* **TASK GOAL**
All the data should come back exactly as it was given.

* **Collected data entries**
- - - -

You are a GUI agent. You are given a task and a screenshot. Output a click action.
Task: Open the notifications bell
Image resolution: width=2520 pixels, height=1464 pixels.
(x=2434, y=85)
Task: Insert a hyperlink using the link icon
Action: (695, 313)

- - - -

* **SOLUTION FOR THIS TASK**
You are a GUI agent. You are given a task and a screenshot. Output a click action.
Task: Open the notifications bell
Image resolution: width=2520 pixels, height=1464 pixels.
(x=2434, y=85)
Task: Insert a hyperlink using the link icon
Action: (695, 313)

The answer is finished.